METHODS We used data from a case-control study nested within the French cohort E3N including 453 cases and 453 matched controls. Measures of mammographic density, history of MHT use during follow-up and information on potential confounders were available for all women. The association of mammographic density with MHT was evaluated by linear regression models. Mediation modelling techniques were applied to estimate under the hypothesis of a causal model the proportion of the effect of MHT on BC risk mediated by percent mammographic density for BC overall and by hormonal receptor status.
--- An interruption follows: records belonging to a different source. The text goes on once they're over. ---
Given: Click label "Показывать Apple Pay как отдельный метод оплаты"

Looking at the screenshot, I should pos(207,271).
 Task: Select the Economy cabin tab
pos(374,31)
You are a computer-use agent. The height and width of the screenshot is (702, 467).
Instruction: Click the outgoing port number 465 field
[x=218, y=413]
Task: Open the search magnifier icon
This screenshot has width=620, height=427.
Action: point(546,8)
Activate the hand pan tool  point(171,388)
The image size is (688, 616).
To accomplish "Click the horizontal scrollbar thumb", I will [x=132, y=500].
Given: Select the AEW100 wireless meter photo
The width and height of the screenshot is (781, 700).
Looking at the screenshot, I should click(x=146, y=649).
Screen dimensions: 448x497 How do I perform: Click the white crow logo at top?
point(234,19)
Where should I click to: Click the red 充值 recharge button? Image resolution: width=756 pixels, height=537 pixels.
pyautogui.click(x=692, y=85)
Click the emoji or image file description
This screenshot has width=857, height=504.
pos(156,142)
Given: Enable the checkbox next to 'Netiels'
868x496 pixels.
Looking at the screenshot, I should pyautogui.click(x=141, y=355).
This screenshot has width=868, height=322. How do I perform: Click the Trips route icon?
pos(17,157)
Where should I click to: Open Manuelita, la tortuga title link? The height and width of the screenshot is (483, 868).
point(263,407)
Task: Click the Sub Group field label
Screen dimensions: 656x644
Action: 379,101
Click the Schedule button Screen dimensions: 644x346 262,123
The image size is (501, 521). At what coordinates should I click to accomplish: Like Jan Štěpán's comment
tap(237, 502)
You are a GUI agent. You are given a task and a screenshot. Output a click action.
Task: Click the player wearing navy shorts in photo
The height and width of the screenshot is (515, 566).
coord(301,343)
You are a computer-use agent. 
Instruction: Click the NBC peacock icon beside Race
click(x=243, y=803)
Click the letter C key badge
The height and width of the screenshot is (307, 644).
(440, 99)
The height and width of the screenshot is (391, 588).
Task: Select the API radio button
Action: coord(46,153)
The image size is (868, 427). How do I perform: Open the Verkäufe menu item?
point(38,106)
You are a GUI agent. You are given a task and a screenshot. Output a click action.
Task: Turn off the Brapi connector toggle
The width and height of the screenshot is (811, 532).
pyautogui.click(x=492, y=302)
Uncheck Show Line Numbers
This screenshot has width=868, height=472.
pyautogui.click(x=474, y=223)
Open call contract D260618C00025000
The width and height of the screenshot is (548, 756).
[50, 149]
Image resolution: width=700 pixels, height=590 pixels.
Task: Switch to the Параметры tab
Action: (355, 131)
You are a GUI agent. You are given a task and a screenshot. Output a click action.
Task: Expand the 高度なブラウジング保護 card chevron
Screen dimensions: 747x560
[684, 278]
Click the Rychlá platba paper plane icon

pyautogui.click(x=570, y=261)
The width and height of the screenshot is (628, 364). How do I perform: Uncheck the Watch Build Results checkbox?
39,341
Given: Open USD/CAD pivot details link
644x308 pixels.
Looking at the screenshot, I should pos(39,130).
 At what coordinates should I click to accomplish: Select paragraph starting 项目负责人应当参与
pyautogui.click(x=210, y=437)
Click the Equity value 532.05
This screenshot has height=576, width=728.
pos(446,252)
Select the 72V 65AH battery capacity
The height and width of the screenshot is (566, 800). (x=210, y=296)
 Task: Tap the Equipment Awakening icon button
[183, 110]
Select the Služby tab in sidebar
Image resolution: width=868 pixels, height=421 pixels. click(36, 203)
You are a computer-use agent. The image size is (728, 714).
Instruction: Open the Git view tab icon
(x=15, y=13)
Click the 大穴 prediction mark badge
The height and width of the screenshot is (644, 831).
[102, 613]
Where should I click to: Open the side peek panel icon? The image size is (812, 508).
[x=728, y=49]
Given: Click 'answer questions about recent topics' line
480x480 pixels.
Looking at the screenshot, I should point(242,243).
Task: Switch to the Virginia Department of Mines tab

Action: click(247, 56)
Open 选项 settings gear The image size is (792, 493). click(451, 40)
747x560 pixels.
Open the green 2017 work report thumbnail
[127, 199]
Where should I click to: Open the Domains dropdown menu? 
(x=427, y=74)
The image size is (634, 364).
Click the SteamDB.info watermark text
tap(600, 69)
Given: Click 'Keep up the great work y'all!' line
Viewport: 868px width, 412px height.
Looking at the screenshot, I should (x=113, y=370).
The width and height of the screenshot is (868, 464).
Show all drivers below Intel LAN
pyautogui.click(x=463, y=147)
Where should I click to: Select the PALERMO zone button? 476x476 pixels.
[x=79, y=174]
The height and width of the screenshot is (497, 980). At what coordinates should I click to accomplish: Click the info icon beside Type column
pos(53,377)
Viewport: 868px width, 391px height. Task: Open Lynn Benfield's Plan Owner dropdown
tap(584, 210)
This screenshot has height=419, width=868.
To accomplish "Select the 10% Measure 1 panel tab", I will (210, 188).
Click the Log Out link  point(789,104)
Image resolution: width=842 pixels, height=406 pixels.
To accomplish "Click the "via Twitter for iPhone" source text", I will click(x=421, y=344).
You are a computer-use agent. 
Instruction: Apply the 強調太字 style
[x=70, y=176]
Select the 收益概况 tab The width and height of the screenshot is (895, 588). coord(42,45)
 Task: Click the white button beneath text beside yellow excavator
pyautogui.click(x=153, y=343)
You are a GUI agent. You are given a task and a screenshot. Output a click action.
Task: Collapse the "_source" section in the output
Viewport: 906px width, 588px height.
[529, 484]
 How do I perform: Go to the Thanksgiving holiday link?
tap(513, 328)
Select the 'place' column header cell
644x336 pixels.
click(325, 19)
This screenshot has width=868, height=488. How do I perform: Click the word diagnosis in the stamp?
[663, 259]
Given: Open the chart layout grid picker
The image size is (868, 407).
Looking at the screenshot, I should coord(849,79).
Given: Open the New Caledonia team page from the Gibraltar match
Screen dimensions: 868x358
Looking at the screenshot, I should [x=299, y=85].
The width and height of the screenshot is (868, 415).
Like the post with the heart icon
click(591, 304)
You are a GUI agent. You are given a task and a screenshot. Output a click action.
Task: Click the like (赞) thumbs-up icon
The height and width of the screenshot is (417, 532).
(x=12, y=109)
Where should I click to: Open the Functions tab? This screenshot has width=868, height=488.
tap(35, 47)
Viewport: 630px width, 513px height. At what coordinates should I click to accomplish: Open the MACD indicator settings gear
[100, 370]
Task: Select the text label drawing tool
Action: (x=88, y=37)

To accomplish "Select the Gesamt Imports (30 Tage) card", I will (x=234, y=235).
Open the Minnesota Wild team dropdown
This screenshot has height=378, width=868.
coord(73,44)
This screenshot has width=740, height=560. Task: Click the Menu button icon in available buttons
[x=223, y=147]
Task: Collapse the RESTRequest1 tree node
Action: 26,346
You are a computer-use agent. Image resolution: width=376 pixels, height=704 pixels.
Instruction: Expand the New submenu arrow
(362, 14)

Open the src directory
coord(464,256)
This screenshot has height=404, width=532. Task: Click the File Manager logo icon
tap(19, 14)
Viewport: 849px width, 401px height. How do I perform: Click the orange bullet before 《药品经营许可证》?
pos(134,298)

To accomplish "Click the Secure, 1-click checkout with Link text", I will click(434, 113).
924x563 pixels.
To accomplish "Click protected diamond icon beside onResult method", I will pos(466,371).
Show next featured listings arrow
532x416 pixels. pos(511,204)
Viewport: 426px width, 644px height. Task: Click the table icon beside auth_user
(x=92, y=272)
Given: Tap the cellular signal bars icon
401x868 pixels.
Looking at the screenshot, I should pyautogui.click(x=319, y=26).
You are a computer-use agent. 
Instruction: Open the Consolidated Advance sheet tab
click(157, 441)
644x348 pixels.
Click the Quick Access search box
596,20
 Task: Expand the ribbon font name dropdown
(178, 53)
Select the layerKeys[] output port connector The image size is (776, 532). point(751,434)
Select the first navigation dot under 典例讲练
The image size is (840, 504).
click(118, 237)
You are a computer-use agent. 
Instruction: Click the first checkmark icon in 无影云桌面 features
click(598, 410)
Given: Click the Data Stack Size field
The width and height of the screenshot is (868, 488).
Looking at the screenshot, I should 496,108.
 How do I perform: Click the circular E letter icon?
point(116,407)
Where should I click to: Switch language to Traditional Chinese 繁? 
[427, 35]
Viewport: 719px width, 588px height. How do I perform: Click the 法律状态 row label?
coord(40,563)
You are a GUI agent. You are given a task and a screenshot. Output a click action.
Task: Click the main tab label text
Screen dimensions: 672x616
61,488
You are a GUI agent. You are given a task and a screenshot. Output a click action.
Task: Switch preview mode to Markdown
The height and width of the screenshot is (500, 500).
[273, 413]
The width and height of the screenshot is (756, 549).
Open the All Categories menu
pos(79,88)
RESULTS Among MHT users, only 4.2% used exclusively estrogens compared with 68.3% who used exclusively estrogens plus progestogens. Mammographic density was higher in current users (mean percent mammographic density for a 60 year old woman 33%; 95% CI: 31% to 35%) than in past (29%; 27% to 31%) and never users (24%; 22% to 26%). Mammographic density increased with the duration of MHT within one year of therapy and reached a steady state thereafter. After MHT discontinuation, mammographic density decreased with time since last use and reached values similar to those of never users after 8 years. The OR of BC for current versus never MHT users, adjusted for age, year of birth, menopausal status at baseline and BMI, was 1.67 (95% CI, 1.04 to 2.68). The proportion of effect mediated by percent mammographic density was 34% for any BC and became 48% when the correlation between BMI and percent mammographic density was accounted for. These effects were limited to hormone receptor positive BC.
CONCLUSIONS Our results suggest that under a causal model nearly half of the effect of MHT on hormone receptor positive BC risk is mediated by mammographic density, which appears to be modified by MHT for up to 8 years after MHT termination.
Keywords
mammographic density, menopausal hormone therapy, menopause, breast cancer risk, mediation analysis
Figure 1
This is a list of supplementary files associated with this preprint. Click to download.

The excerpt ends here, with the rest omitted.